In [1]:
import shutil
import os
import nltk

# Remove the nltk_data folder (be careful with this)
nltk_data_path = os.path.expanduser('~/nltk_data')
if os.path.exists(nltk_data_path):
    shutil.rmtree(nltk_data_path)

# Re-download cleanly
nltk.download('punkt')
nltk.download('stopwords')


[nltk_data] Downloading package punkt to /root/nltk_data...
[nltk_data]   Unzipping tokenizers/punkt.zip.
[nltk_data] Downloading package stopwords to /root/nltk_data...
[nltk_data]   Unzipping corpora/stopwords.zip.


True

In [2]:
# If not already installed: pip install spacy
# And download the English model: python -m spacy download en_core_web_sm

import spacy
from nltk.stem import PorterStemmer

# Load spaCy English pipeline
nlp = spacy.load("en_core_web_sm")
stemmer = PorterStemmer()

def nlp_preprocessing_spacy(sentence):
    doc = nlp(sentence)

    # Step 1: Tokenization
    tokens = [token.text for token in doc]
    print("Original Tokens:", tokens)

    # Step 2: Remove stopwords and punctuation
    tokens_without_stopwords = [token.text for token in doc if not token.is_stop and token.is_alpha]
    print("Tokens Without Stopwords:", tokens_without_stopwords)

    # Step 3: Stemming
    stemmed_words = [stemmer.stem(word) for word in tokens_without_stopwords]
    print("Stemmed Words:", stemmed_words)

# Example
sentence = "NLP techniques are used in virtual assistants like Alexa and Siri."
nlp_preprocessing_spacy(sentence)


Original Tokens: ['NLP', 'techniques', 'are', 'used', 'in', 'virtual', 'assistants', 'like', 'Alexa', 'and', 'Siri', '.']
Tokens Without Stopwords: ['NLP', 'techniques', 'virtual', 'assistants', 'like', 'Alexa', 'Siri']
Stemmed Words: ['nlp', 'techniqu', 'virtual', 'assist', 'like', 'alexa', 'siri']

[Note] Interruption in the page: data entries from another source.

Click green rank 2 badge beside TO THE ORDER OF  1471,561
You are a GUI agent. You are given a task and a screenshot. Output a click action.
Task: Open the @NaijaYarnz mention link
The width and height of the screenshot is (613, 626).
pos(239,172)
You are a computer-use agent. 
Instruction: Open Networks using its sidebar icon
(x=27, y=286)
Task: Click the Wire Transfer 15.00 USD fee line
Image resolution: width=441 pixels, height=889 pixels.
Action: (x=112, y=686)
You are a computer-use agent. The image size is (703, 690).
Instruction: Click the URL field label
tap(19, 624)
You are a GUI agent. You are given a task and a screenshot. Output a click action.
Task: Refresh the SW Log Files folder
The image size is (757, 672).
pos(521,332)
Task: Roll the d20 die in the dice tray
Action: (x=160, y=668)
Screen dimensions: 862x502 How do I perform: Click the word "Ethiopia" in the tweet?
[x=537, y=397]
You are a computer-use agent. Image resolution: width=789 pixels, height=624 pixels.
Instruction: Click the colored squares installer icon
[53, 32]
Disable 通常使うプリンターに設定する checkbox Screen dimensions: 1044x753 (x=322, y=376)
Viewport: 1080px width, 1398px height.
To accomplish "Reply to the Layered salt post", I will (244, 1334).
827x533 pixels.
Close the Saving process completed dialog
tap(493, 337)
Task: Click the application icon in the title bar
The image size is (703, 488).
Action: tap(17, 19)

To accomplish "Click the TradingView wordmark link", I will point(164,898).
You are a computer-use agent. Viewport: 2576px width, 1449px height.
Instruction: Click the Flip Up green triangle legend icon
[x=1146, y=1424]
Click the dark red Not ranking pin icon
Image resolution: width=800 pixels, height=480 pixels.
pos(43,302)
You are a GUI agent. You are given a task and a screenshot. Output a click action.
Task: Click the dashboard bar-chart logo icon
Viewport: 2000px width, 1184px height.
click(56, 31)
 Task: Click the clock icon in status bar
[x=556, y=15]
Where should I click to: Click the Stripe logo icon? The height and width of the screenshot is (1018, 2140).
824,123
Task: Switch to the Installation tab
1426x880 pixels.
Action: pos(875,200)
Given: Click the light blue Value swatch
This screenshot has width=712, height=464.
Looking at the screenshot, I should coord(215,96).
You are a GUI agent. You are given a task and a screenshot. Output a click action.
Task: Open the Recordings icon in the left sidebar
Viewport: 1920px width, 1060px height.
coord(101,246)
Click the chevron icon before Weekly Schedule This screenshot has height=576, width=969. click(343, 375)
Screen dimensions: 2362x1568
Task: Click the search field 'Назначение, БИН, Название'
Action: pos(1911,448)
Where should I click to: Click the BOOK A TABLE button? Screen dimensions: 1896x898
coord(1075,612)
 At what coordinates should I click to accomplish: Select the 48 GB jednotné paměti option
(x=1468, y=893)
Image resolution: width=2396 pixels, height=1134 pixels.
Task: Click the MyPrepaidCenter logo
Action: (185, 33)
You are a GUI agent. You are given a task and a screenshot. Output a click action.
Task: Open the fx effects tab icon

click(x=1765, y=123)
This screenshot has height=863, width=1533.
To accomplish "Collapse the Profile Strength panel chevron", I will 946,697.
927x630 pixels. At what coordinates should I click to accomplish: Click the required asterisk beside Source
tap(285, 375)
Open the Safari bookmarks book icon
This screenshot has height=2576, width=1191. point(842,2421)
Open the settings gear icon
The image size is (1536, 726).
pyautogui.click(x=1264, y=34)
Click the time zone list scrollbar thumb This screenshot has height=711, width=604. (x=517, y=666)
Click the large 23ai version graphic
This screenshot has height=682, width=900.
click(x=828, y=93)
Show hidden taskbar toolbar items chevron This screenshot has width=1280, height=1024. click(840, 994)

1. What is the difference between stemming and lemmatization?
Stemming chops off word endings to get the root form, which may not be a real word.
Lemmatization returns the dictionary base form (lemma) of a word, always valid.

Example with “running”:

Stemming: "running" → "runn"

Lemmatization: "running" → "run"

2. Why might removing stop words be useful, and when might it be harmful?
Useful: It removes common words (like “the”, “is”) that don’t carry much meaning, helping in tasks like text classification or topic modeling.
Harmful: In tasks like machine translation or question answering, stop words are important for grammar and meaning, so removing them can hurt performance.